November 2024
·
2 Reads
Constraints
Solving combinatorial optimization problems involves a two-stage process that follows the model-and-run approach. First, a user is responsible for formulating the problem at hand as an optimization model, and then, given the model, a solver is responsible for finding the solution. While optimization technology has enjoyed tremendous theoretical and practical advances, the process has remained unchanged for decades. To date, transforming problem descriptions into optimization models remains a barrier to entry. To alleviate users from the cognitive task of modeling, we study named entity recognition to capture components of optimization models such as the objective, variables, and constraints from free-form natural language text, and coin this problem as Ner4Opt.

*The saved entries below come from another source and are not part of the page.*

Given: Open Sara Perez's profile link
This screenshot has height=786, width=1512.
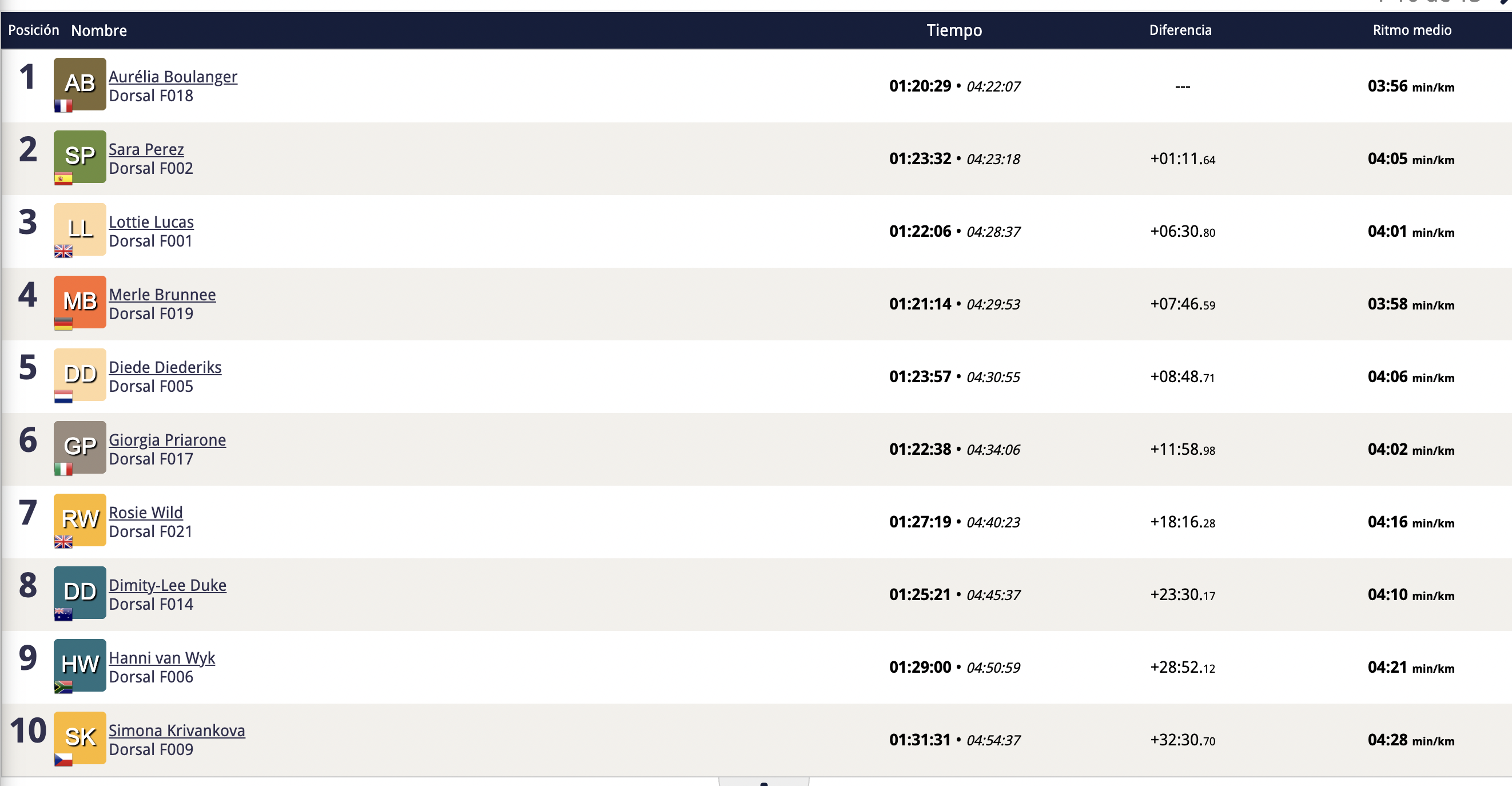Looking at the screenshot, I should point(146,150).
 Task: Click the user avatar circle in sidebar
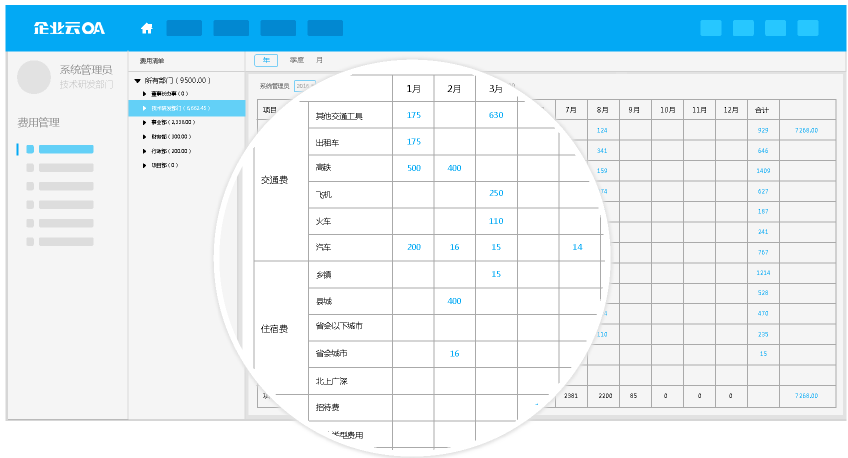point(34,77)
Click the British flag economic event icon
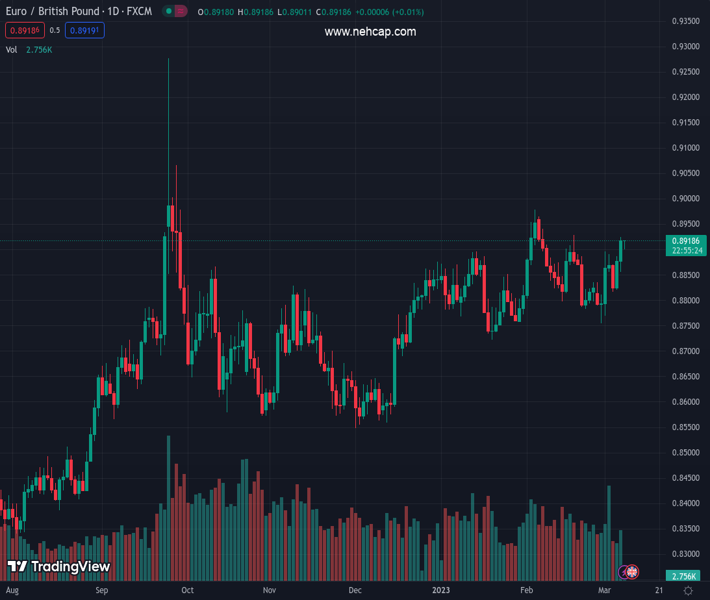 tap(632, 571)
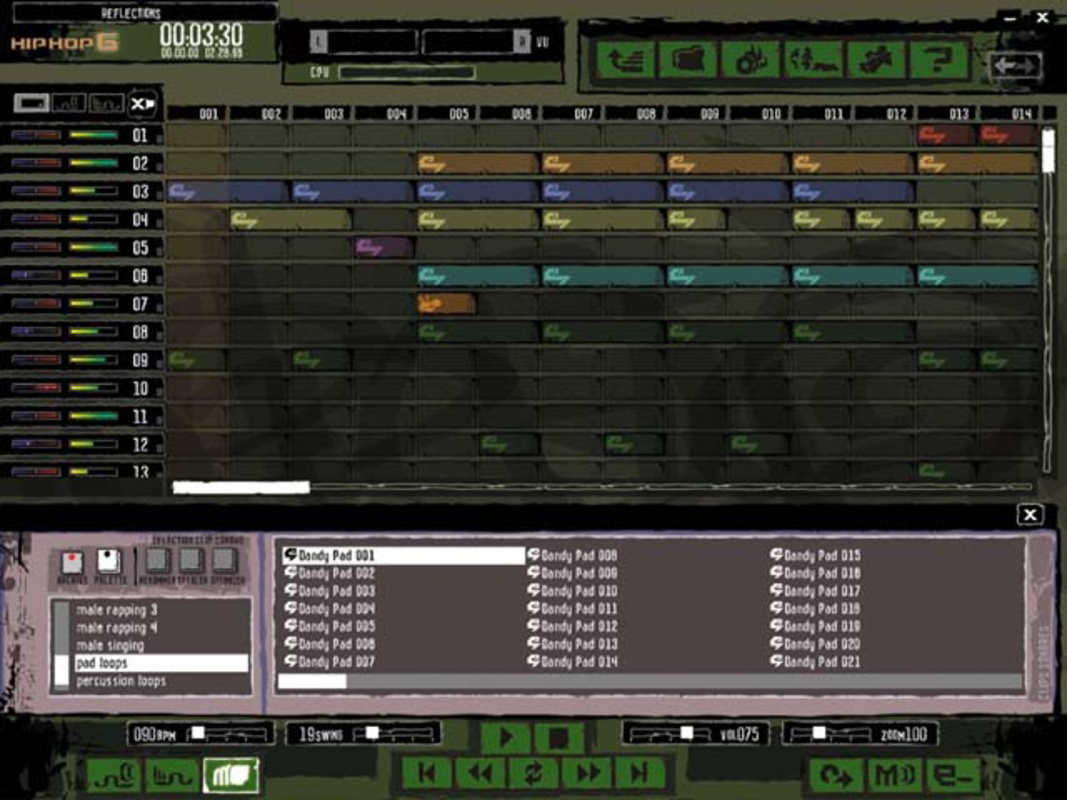This screenshot has width=1067, height=800.
Task: Switch to Palette mode
Action: point(107,560)
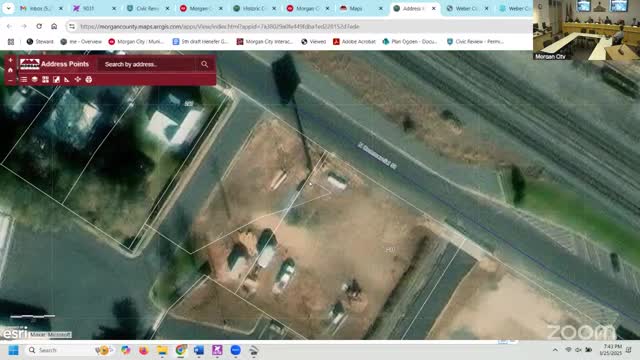Click the address search magnifier button
640x360 pixels.
pyautogui.click(x=204, y=64)
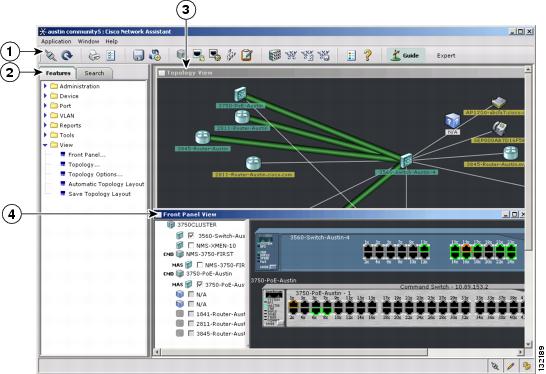Viewport: 546px width, 374px height.
Task: Check the NMS-XMEN-10 checkbox
Action: click(191, 245)
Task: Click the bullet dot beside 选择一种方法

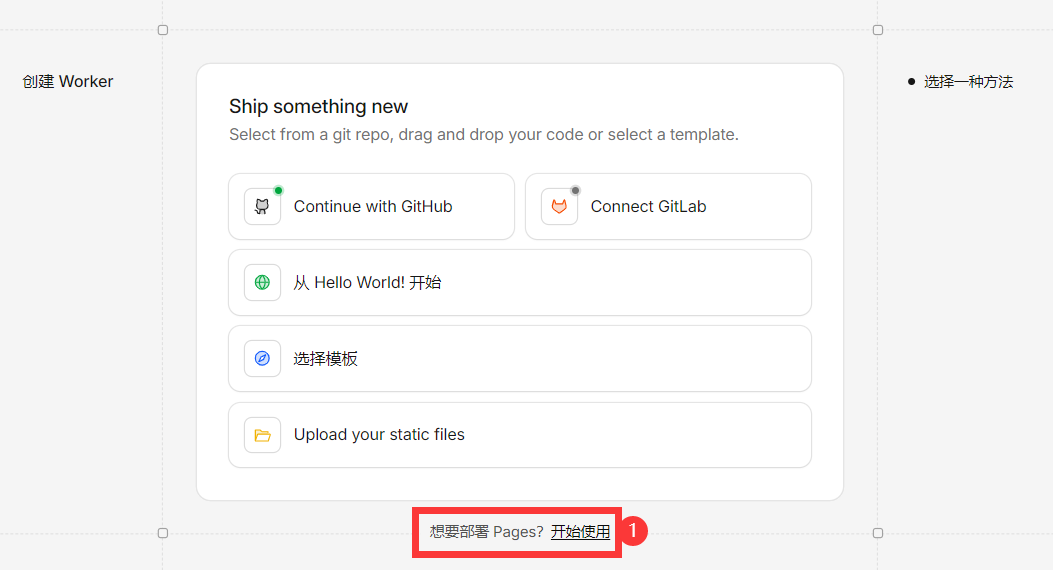Action: pyautogui.click(x=911, y=81)
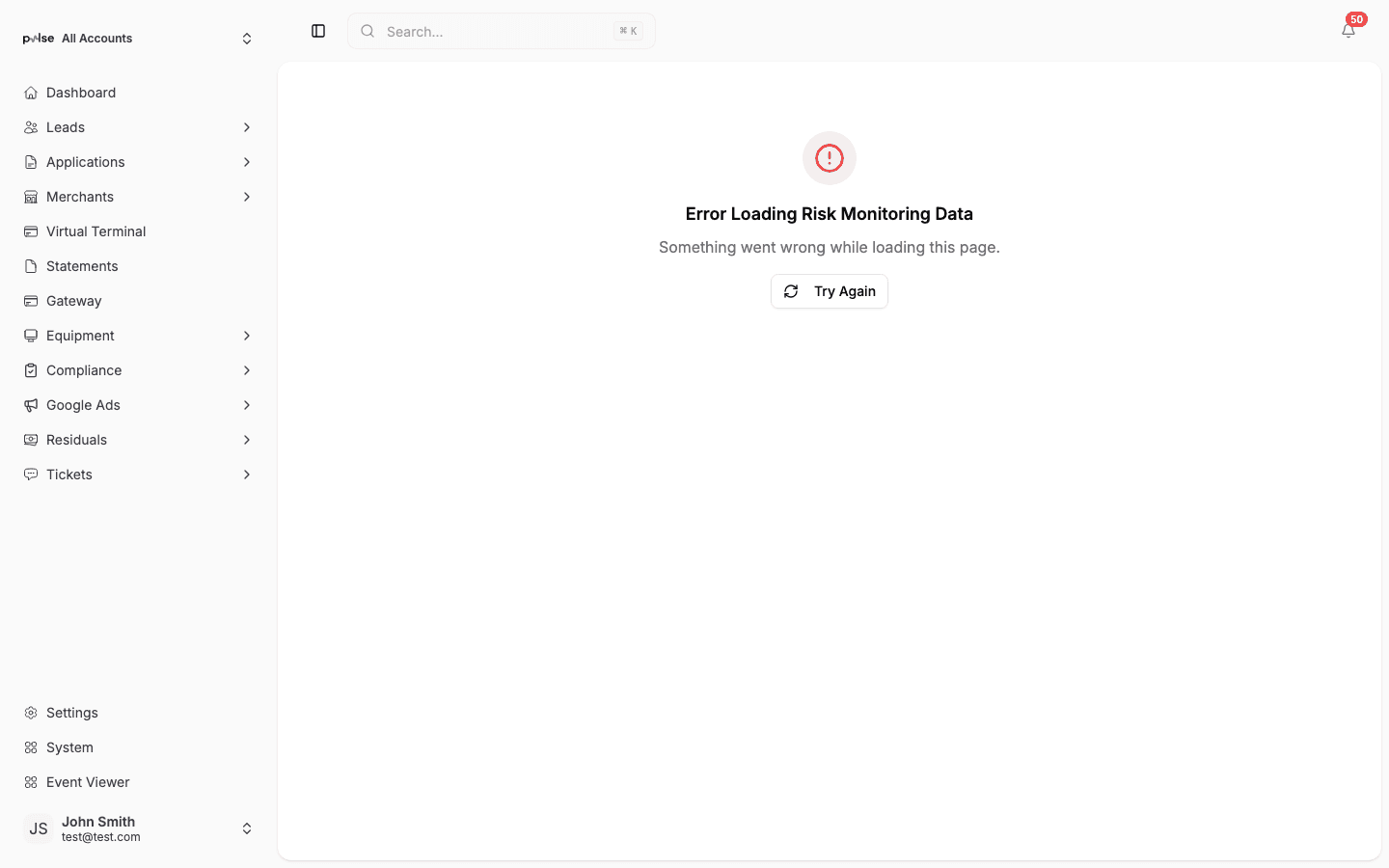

We show how to solve Ner4Opt using classical techniques based on morphological and grammatical properties and modern methods leveraging pre-trained large language models and fine-tuning transformers architecture with optimization-specific corpora. For best performance, we present their hybridization combined with feature engineering and data augmentation to exploit the language of optimization problems. We improve over the state-of-the-art for annotated linear programming word problems. Large-language models (LLMs) are not yet versatile enough to turn text into optimization models or extract optimization entities. Still, when augmented with Ner4Opt annotations, the compilation accuracy of LLM-generated models improves significantly. We open-source our Ner4Opt library, release our training and fine-tuning procedures, and share our trained artifacts. We identify several next steps and discuss important open problems toward automated modeling.